Jace shook his head.
“Not on my end. If anything, I’m the one calling the cops. Usually on girls I’ve slept with, boyfriends of said girls or family members of same people. They come after me because I chose to ‘sully’ their reputations.” Jace sighed. “In reality, I slept with them once and refused to after that one night because I detected crazy and they didn’t like that. So, they tried to get someone else to bully me into a relationship.”

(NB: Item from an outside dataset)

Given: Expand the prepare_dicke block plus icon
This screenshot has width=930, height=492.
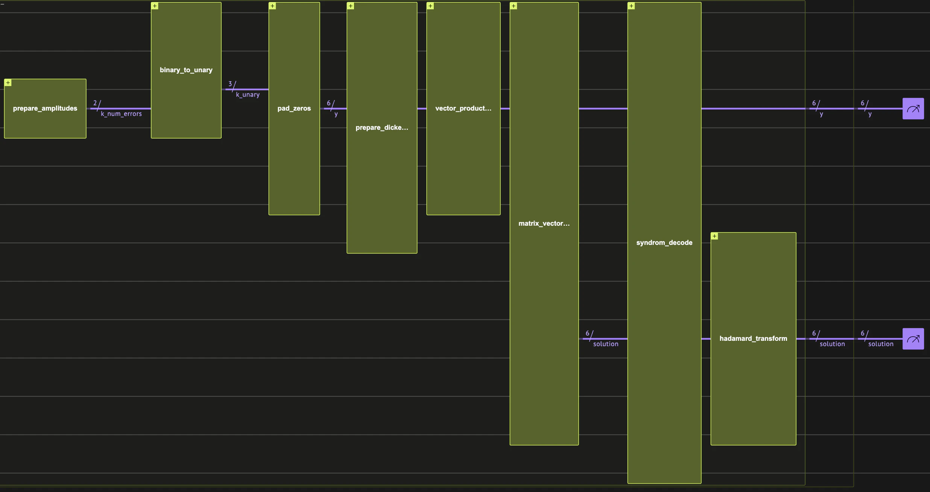Looking at the screenshot, I should (351, 6).
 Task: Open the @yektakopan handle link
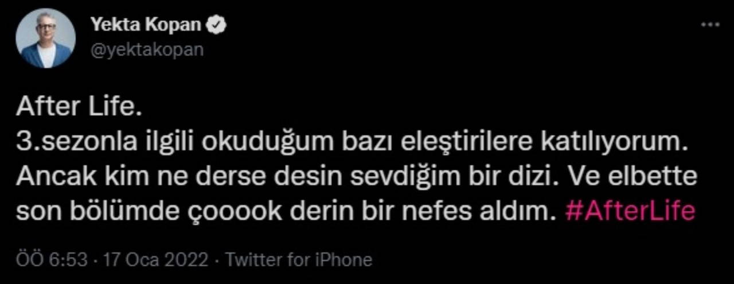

“I didn’t realize you could sully someone’s reputation in this century,” Beth said wryly. “You weren’t very good at choosing bed partners, were you?”
“Not really. I’ve even had laughs with the cops over the ridiculous charges.”
“Well, already you’re better than David was.”
“How so?”
“You did your best to keep out of the police radar.”
“I’m no saint, Beth. I’m a despicable pe
rson when it comes to women.”
“I know that, but you don’t have a record and you’re careful. Well,” she backtracked a little, “you were until Maddie. While you made a mistake fucking Maddie without protection, you are willing to step up to the plate. You’re already better than your father because, in my eyes, that says you love this kid already. If anything, if he were still alive, David should be the one looking up to you.”
“You mean I’ve been resenting him for all the wrong reasons.”
“Exactly.” Beth squeezed Jace’s arm. “David Howard wasn’t a good father, but he was proud of you. He just didn’t know how to show it. If you knew the truth, would you have been how you were as a kid?”